Stas Kulesh (CPO at Sky AI)
May 7, 2026
The document AI market still assumes most categorization problems look like medical records. Enterprise teams dealing with mixed document types need a more configurable model.

Many document AI products still assume the category system is fixed.
That assumption works when the workflow is narrowly defined around one document type, one industry, and one review pattern. It breaks quickly in enterprise environments where teams handle mixed files, evolving intake formats, and categories that reflect internal operations rather than a vendor's ontology.
Most vendors describe categorization as a machine learning problem: identify the document and place it in the right bucket. That framing is incomplete.
In real enterprise operations, the harder question is whether the buckets themselves match how the business works. Insurance teams may need categories that separate treatment records, reserve support, legal correspondence, surveillance, employment material, and policy artifacts. A healthcare workflow may need a different structure entirely. A legal operations team may need something else again.
So the issue is not simply whether AI can classify. It is whether the system can classify according to the operating model of the buyer.
This is where many otherwise capable products run into friction.
A rigid category system may perform well in demos but still force users to relabel outputs, create side spreadsheets, or mentally remap the vendor taxonomy to internal workflow stages. That hidden translation work becomes expensive because it repeats across every file.
The result is familiar: a platform appears automated at ingestion, but downstream users still spend time reorganizing the result before it becomes useful.

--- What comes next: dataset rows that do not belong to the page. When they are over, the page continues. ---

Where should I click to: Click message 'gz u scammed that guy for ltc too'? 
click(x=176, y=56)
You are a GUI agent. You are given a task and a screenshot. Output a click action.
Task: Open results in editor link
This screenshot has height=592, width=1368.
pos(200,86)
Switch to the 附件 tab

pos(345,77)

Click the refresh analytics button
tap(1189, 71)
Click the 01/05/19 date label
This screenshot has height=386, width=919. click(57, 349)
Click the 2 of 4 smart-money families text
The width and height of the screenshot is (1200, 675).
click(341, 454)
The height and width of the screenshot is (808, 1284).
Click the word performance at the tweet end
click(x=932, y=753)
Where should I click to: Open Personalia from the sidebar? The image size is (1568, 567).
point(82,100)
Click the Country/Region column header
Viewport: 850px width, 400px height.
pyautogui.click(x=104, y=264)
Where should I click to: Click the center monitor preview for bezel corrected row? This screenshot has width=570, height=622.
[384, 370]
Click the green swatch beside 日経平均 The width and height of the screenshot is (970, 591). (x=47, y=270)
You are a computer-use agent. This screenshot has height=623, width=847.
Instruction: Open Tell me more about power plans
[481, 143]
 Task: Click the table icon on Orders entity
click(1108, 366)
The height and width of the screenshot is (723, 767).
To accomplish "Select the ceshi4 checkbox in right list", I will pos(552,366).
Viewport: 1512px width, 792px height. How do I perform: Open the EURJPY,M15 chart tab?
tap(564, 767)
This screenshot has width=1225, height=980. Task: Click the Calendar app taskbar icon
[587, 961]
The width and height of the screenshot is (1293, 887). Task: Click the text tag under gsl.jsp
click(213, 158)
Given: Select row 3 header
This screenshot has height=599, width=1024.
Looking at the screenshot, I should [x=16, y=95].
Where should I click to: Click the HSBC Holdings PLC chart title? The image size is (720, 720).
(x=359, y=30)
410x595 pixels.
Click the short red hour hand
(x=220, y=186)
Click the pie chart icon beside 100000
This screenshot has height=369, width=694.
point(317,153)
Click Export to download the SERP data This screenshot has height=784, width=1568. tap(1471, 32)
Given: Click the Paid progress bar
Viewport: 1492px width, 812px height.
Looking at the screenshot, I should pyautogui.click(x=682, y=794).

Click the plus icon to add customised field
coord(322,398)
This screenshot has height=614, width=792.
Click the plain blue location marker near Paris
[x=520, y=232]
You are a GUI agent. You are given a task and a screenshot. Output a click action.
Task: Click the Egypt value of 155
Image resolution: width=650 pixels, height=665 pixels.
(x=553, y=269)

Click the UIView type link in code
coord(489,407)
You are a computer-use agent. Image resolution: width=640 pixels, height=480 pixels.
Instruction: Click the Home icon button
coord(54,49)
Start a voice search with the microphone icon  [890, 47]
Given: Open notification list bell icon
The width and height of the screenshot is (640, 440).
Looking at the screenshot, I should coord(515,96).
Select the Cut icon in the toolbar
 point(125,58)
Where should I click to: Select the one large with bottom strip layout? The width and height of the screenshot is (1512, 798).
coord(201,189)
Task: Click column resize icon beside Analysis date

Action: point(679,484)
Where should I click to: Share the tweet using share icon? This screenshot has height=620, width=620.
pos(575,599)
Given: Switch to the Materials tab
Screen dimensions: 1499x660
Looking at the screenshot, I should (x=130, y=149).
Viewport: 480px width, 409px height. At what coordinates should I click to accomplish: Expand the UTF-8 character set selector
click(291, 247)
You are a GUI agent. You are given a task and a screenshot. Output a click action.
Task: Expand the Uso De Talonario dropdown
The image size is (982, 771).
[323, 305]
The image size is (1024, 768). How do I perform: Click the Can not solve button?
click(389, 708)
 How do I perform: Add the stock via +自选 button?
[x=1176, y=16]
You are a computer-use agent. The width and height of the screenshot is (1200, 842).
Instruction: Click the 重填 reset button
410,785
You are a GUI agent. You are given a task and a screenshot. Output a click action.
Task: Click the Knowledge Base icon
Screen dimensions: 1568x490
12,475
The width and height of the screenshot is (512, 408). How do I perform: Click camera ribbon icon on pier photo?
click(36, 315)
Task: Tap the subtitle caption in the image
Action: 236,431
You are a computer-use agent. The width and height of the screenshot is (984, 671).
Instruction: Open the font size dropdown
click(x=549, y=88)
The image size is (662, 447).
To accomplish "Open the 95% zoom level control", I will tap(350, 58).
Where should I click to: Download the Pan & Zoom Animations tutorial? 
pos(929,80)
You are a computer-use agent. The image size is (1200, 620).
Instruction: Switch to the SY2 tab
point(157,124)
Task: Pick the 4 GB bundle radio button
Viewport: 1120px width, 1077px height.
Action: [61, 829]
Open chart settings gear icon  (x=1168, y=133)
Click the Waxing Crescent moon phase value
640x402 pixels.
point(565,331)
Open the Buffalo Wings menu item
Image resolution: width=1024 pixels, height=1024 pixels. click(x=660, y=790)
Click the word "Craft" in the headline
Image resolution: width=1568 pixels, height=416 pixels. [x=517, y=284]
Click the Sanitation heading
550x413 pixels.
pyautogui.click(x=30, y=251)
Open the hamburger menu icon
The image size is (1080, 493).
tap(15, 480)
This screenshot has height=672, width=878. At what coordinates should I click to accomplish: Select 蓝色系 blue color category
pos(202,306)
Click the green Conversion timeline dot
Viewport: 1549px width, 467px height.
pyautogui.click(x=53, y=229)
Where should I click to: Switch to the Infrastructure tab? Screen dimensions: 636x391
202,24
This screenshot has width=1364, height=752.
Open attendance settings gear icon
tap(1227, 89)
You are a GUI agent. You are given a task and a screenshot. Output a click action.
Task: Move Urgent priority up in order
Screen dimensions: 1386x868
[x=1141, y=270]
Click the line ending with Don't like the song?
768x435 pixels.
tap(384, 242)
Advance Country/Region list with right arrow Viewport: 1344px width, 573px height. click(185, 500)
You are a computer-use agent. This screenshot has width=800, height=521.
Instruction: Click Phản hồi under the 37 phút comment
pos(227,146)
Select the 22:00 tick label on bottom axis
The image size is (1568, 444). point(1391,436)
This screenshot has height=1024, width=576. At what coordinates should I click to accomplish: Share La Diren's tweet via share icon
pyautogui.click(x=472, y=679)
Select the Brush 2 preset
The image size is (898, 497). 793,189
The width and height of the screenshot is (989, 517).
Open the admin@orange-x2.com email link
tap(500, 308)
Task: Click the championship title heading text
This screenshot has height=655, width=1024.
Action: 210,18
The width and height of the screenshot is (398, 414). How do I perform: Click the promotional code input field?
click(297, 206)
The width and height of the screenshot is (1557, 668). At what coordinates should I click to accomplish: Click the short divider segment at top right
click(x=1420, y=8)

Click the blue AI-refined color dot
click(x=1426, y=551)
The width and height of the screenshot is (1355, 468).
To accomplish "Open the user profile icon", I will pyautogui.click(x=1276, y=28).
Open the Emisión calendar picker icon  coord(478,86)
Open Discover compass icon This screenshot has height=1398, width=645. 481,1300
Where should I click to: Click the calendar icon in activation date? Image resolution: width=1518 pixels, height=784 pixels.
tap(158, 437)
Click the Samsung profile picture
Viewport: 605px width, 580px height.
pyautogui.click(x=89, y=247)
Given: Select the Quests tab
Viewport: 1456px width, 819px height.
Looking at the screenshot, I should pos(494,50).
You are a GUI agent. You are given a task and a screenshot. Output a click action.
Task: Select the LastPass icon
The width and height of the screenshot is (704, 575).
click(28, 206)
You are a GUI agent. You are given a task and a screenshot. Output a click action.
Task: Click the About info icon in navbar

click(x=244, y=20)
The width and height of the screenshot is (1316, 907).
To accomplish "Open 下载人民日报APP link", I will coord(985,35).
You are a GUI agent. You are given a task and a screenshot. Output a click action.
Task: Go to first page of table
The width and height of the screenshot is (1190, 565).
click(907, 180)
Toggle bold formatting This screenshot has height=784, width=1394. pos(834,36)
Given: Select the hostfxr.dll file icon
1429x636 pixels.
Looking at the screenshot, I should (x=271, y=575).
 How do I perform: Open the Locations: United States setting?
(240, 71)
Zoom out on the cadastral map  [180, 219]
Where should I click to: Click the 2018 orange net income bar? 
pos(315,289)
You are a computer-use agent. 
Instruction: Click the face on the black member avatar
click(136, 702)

The same pattern appears across adjacent markets. Wisedocs emphasizes configurable workflows and claims document organization. DigitalOwl focuses on medical record insights and audit workflows. Those are strong positions within their domains. But they are still primarily anchored to medical-record-centric operating assumptions.
Organizations with broader document environments need a different architecture.
They need category systems that can be updated without reengineering the product, plain-English labels that make sense to non-technical reviewers, and workflows that can stretch across healthcare, insurance, legal, and other operational contexts. That is less about glamorous AI and more about operational fit.
Sky AI's more distinctive position here is the ability to support configurable document categories through simple templates rather than forcing every customer into the same schema. That matters because enterprise document review is rarely static. New claim types appear. New intake sources appear. New internal review lanes appear. The category model has to move with them.
A configurable category layer improves more than filing neatness.
It affects first-pass review speed, handoff clarity, search relevance, summary quality, and the usefulness of downstream chat or analytics. If the system understands the file in the same structure the team uses to think about the file, every later step becomes easier.
That is the practical bridge from OCR to operational clarity. The value is not just that text has been extracted. It is that the records begin to look like the workflow they belong to.
When teams evaluate AI document categorization across industries, they should not only ask about model accuracy rates. They should ask how hard it is to reshape the category logic when the business changes.
Can operations teams adapt the structure themselves. Can categories remain readable to subject-matter experts. Can one platform support multiple business units without creating taxonomy conflict. Those questions matter because enterprise complexity is usually structural, not just technical.
The long-term winners in this space will be the systems that let organizations impose their own logic on messy documents instead of forcing messy documents through a vendor's rigid logic.
That is the real difference between document AI that looks impressive in a workflow diagram and document AI that stays useful after deployment.